Framing A Hidden Paris

by Dish Staff

Jonathan Curiel explores photographer Michael Wolf‘s new series capturing the city’s rooftops:

Wolf, whose previous photo series have been mostly centered in China and Japan, wandered along Paris’ rooftops to find an architectural side of Paris that is cracking and atrophying out of public view. Wolf — as he did with his acclaimed “Architecture of Density” series from Hong Kong — squeezes the skyline out of each scene, condensing what could be sprawling vistas into tight layers of metal and cement. Dotting Wolf’s roofs are scores of orange, red, and blueish vents that look like patterns of pottery or even engorged Lego pieces. The title of Wolf’s exhibit, “Paris Abstract,” advertises his photos’ location but also his aim: to disconnect Paris from its idealized reputation — to, in a sense, “de-Paris” Paris.
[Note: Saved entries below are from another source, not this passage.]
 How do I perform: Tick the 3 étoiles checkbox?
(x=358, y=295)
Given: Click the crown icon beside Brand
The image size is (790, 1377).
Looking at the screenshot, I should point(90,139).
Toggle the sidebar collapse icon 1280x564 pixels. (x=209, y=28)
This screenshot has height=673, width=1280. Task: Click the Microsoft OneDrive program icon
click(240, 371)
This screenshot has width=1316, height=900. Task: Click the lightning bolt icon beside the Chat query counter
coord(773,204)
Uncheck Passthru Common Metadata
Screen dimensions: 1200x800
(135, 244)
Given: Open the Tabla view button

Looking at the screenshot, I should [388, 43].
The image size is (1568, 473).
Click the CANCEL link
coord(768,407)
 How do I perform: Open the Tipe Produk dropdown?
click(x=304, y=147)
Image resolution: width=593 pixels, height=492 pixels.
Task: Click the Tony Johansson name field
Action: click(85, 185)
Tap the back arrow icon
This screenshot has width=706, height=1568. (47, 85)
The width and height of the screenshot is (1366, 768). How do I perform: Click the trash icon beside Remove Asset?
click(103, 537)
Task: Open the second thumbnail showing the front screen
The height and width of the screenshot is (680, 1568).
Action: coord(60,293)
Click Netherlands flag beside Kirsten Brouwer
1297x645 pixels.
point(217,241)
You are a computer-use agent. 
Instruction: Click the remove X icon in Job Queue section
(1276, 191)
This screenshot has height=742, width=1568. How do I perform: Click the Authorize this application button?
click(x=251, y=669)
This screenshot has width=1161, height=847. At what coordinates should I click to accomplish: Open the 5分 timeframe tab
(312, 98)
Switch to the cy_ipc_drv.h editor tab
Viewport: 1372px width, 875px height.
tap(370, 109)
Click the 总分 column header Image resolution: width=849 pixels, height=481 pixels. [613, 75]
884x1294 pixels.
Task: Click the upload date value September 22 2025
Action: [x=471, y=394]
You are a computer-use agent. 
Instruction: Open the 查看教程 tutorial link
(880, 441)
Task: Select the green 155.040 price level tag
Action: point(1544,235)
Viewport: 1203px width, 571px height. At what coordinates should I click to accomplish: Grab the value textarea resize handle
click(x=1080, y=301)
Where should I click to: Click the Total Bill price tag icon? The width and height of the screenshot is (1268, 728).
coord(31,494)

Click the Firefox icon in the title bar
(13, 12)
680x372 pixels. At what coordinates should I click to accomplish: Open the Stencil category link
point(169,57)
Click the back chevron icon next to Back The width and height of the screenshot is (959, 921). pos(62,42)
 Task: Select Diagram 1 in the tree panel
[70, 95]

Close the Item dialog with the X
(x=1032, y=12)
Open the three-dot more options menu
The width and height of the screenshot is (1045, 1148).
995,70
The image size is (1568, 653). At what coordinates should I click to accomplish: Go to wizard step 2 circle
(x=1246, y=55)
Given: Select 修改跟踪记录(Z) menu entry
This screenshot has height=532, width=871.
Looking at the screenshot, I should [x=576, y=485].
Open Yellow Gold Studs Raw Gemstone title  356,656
“When I went up on rooftops, I realized that it’s a perspective that most people don’t see,” says Wolf during a visit to Robert Koch Gallery in downtown San Francisco, where his exhibit is on display through [Sept 6]. “If you see Paris from the foot perspective, it’s all polished and perfect, and there’s nothing improvised or broken or damaged. The rooftops are totally different. The people who work up there say, ‘Oh, no one’s going to see this anyway,’ and they dump something, or the chimney is broken. In that sense, it was a Paris that I found very sympathetic.”